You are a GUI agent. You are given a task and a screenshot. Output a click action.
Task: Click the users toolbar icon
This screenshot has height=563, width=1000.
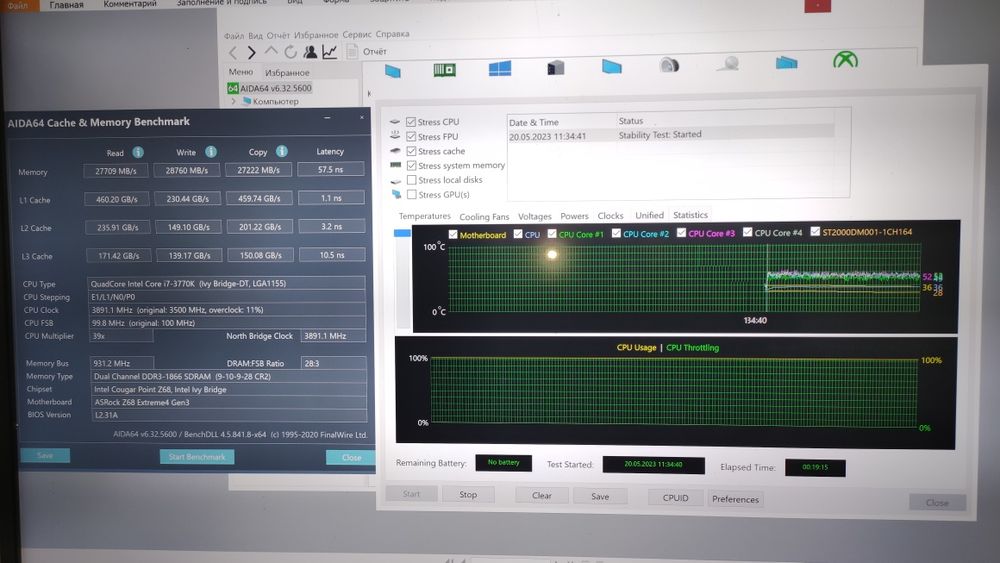click(x=310, y=52)
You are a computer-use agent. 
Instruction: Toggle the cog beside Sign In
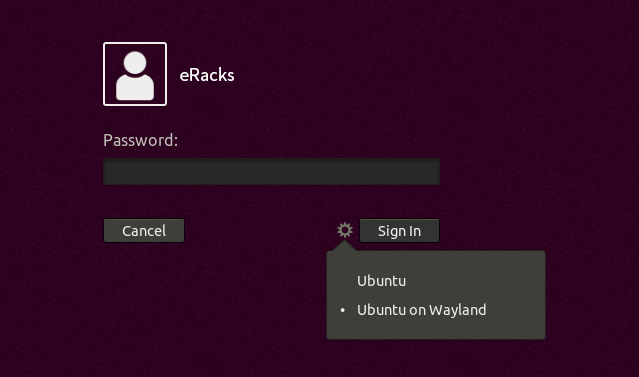coord(345,230)
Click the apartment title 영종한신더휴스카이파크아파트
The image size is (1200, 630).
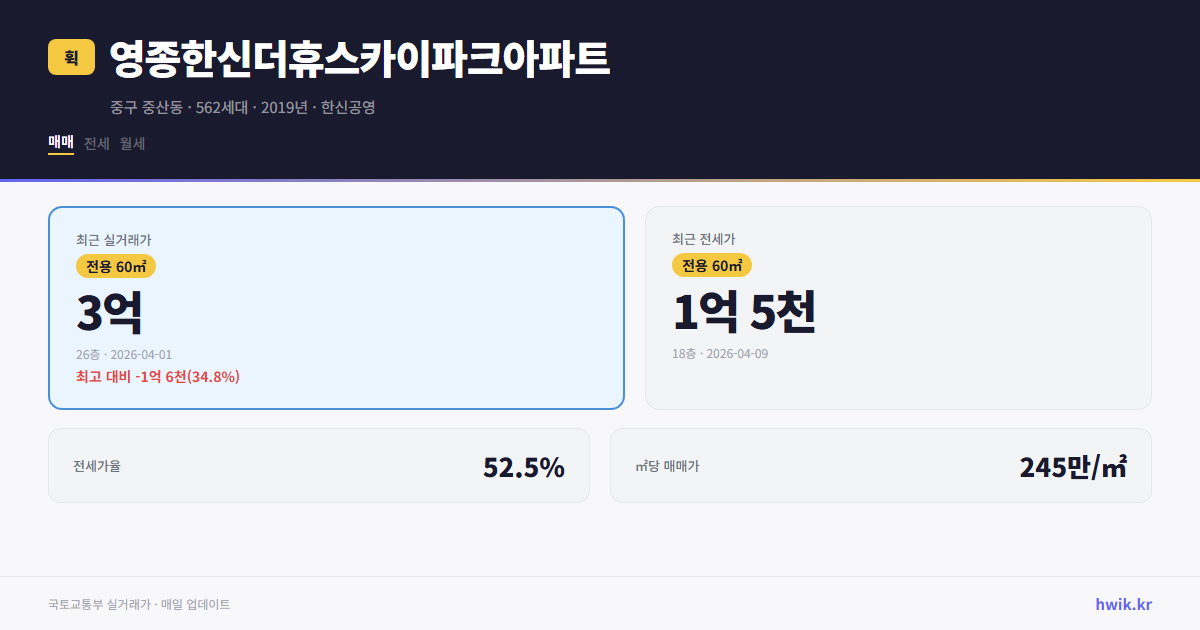[x=360, y=58]
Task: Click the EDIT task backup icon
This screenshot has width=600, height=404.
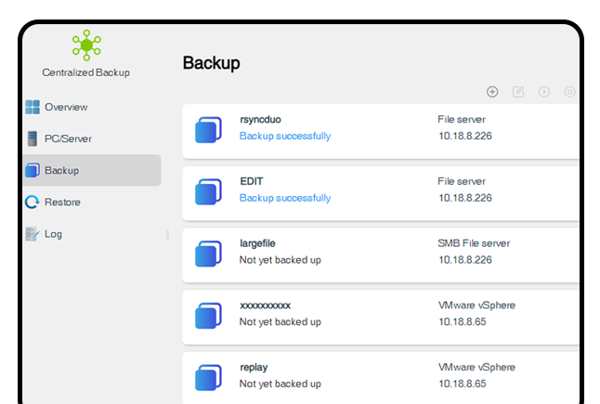Action: click(208, 192)
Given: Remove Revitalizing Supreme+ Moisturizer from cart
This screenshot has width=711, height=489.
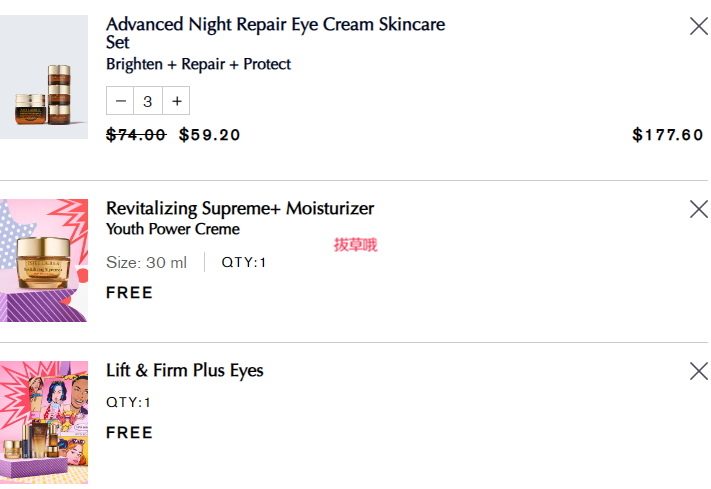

EXERCISE GOAL ▸
An exact transcription is requested of each line from the one that holds "Task: Click the EDIT task backup icon" to the end of the listing above, both boundary lines included; pictures are to be omitted.

EXERCISE OUTPUT ▸
Task: Click the EDIT task backup icon
This screenshot has width=600, height=404.
Action: click(208, 192)
Given: Remove Revitalizing Supreme+ Moisturizer from cart
This screenshot has width=711, height=489.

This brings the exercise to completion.